# ABOUT THIS TASK:
The line with "The image size" marks the first line to copy, and the line with "Given: Open the participants panel icon" marks the last. Transcribe that stretch of the data below exactly, without pictures.

# EXTRACTED INFORMATION:

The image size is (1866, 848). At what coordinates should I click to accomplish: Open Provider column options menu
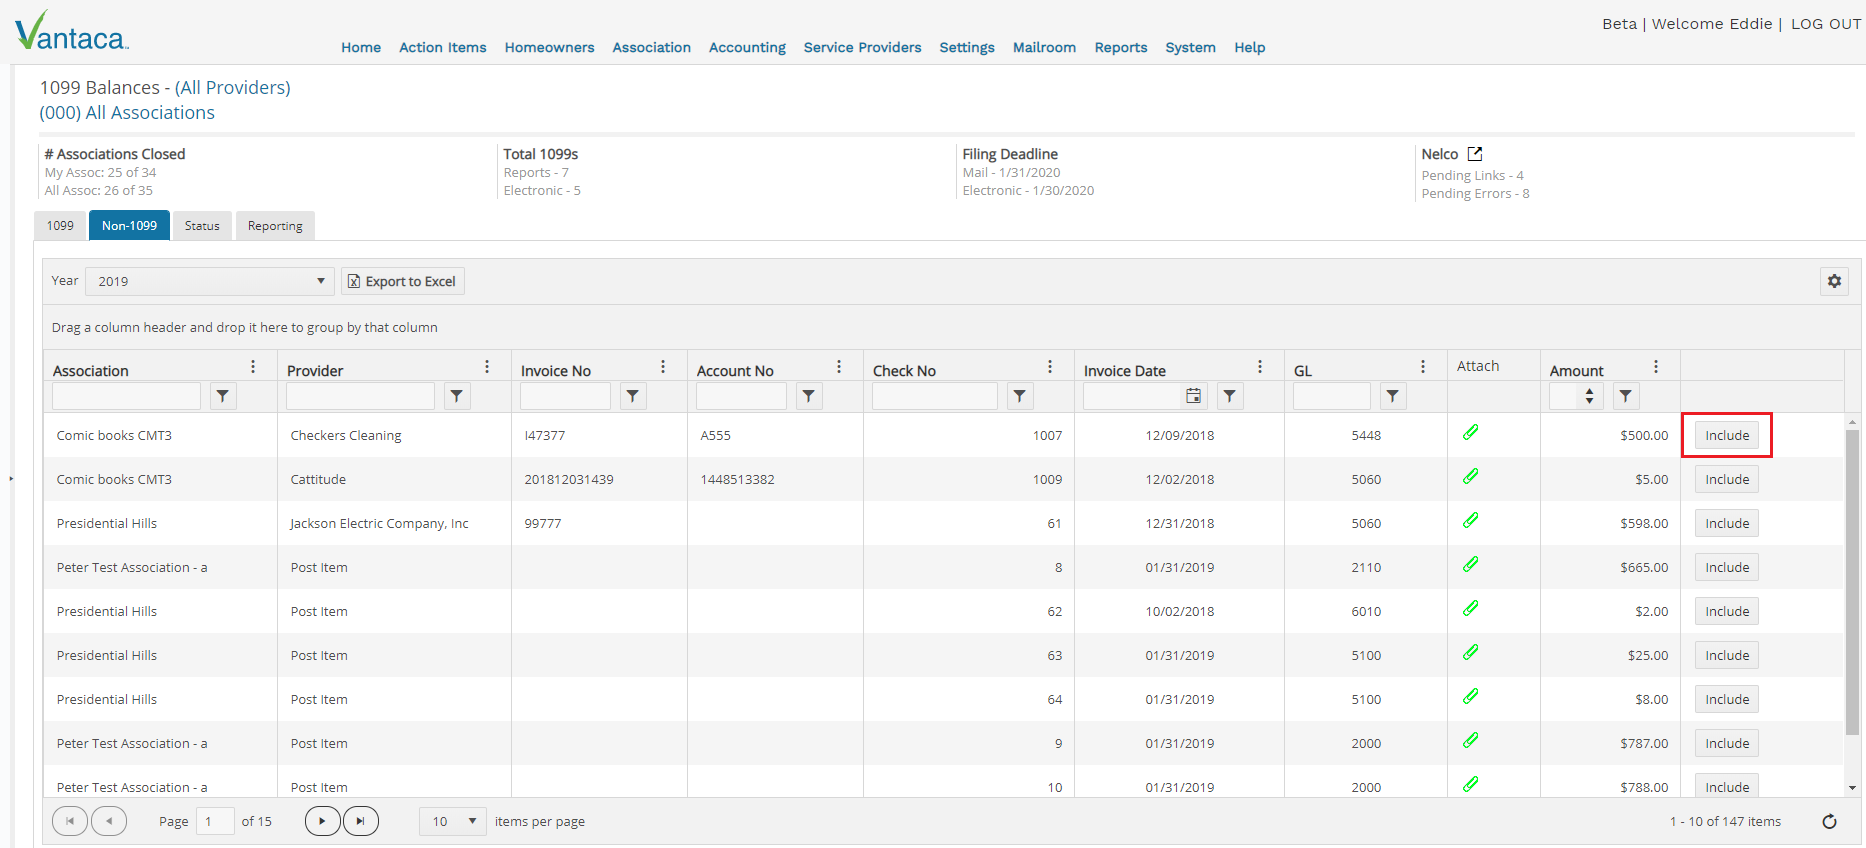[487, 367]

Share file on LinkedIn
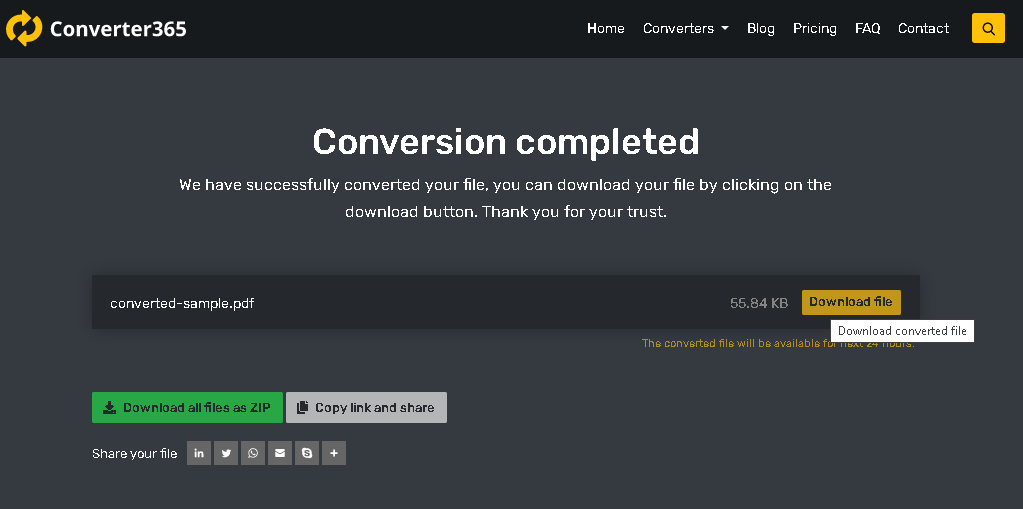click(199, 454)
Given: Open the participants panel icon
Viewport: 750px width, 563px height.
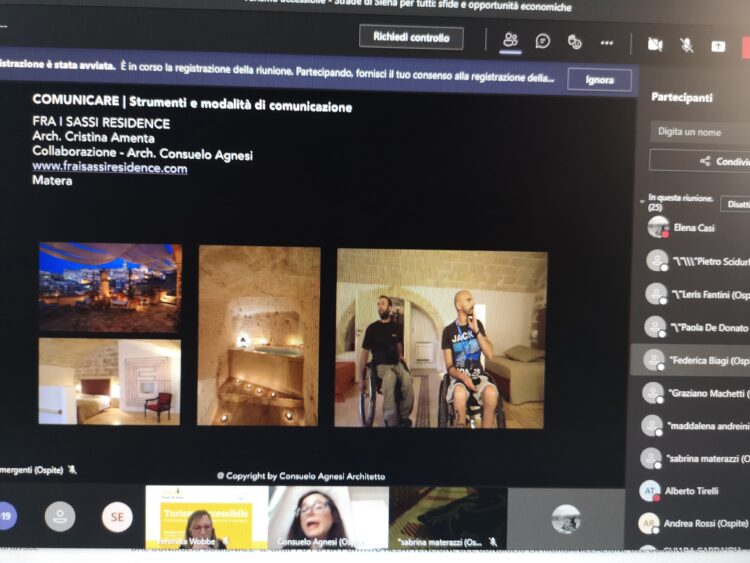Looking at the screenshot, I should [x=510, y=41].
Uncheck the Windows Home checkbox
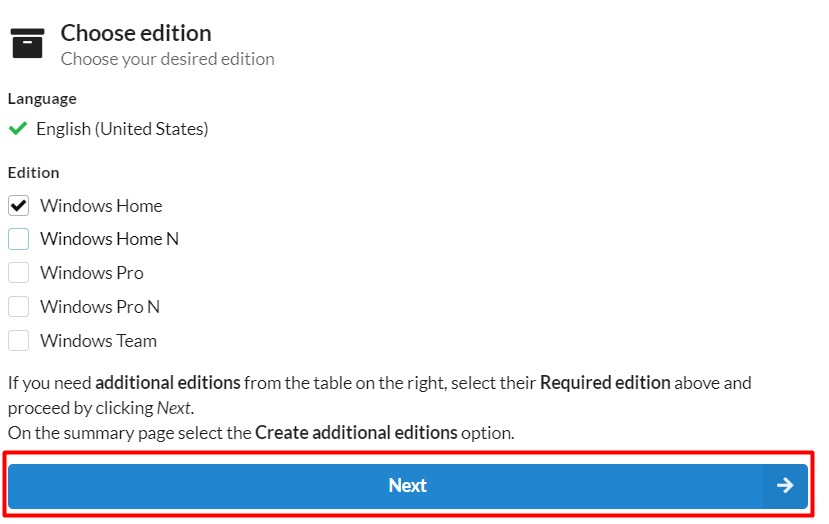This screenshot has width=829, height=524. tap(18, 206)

---

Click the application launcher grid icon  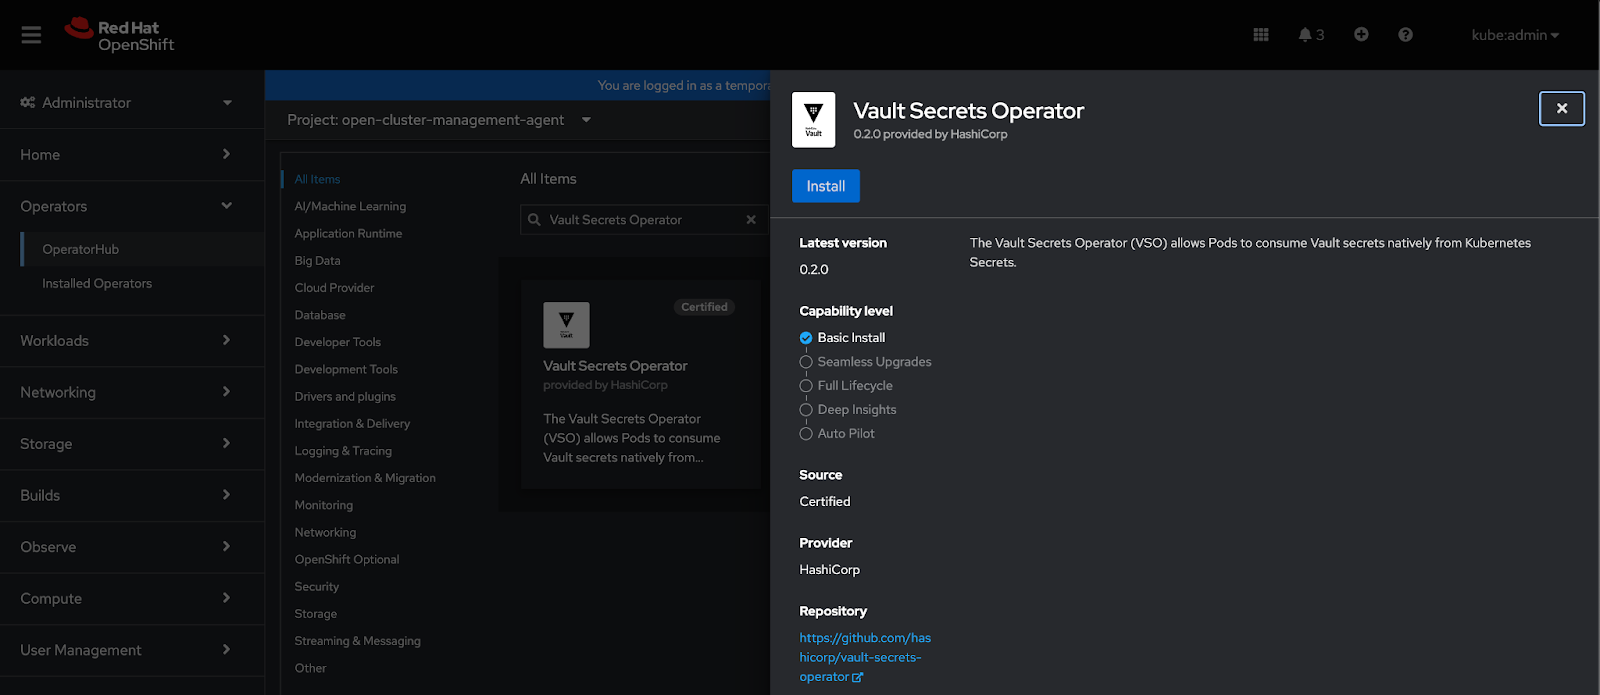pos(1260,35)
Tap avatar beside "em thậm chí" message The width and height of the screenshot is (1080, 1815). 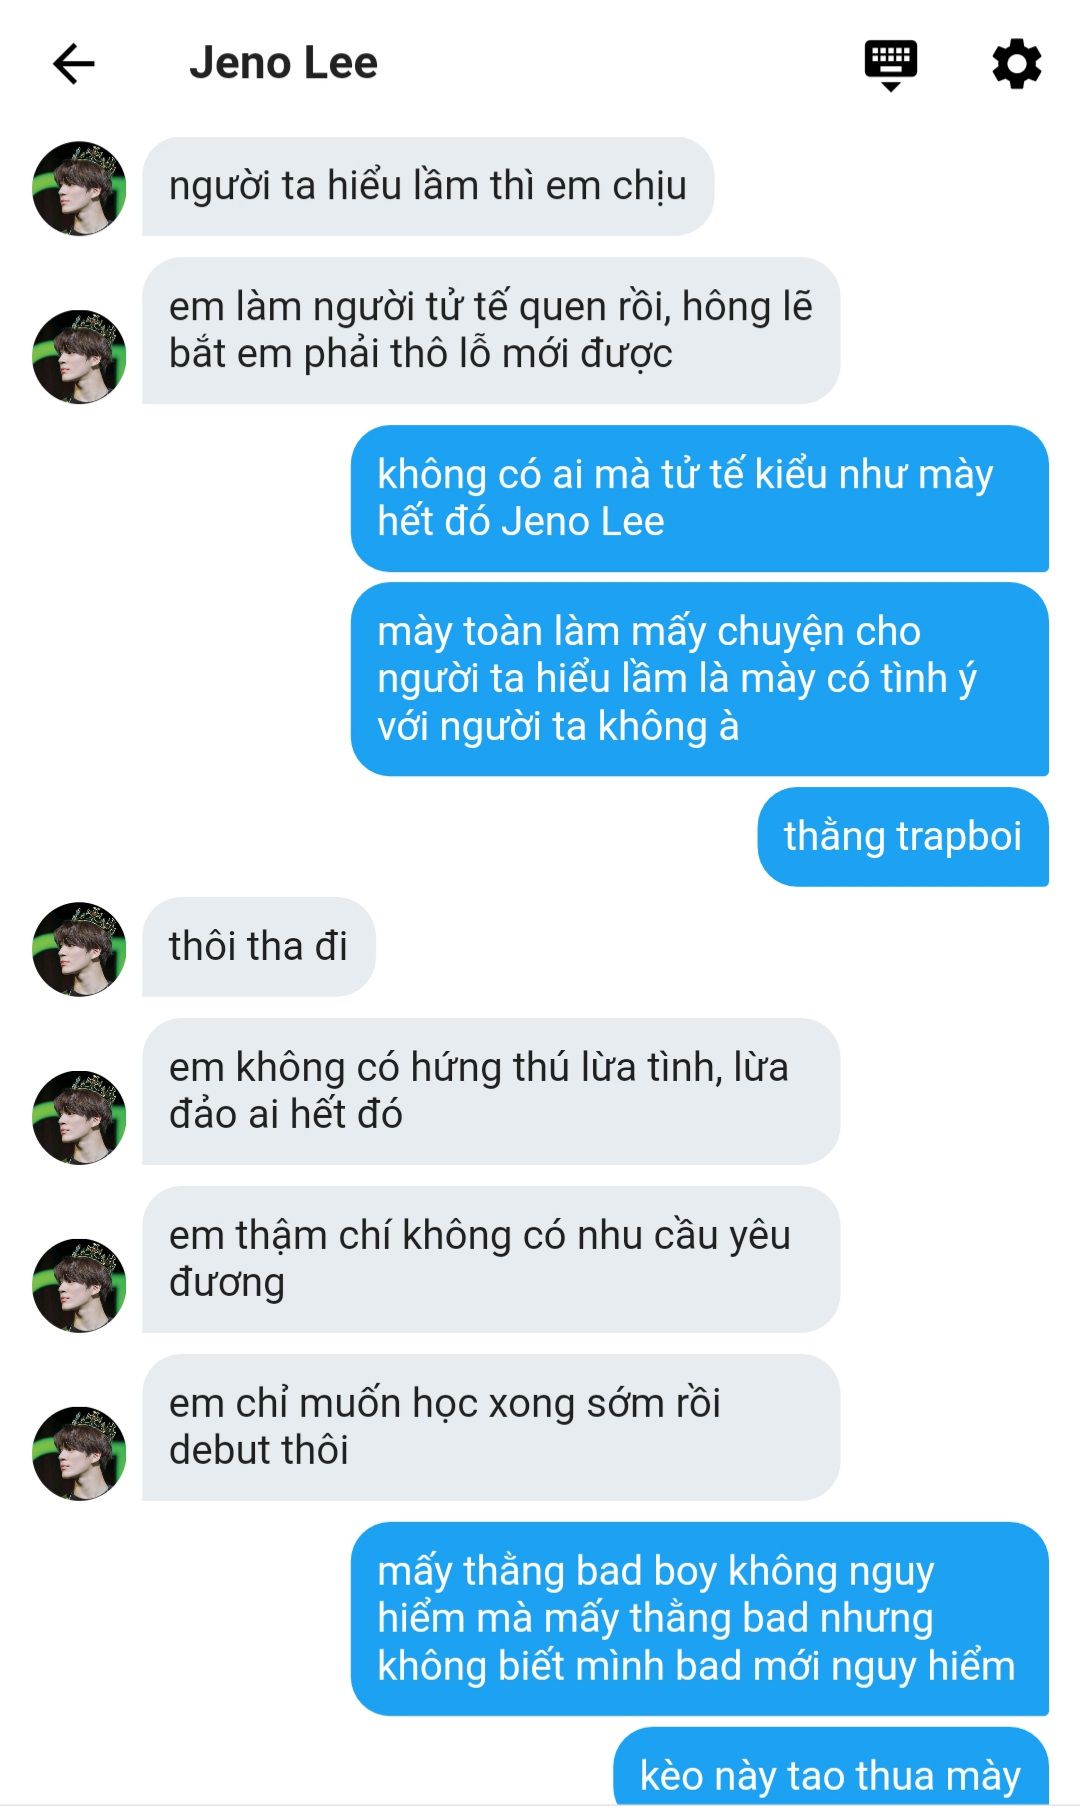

# SOLUTION TO THIS EXERCISE:
The image size is (1866, 848). At what coordinates should I click to accomplish: Open Provider column options menu
[487, 367]

Share file on LinkedIn
click(199, 454)
Given: Open the participants panel icon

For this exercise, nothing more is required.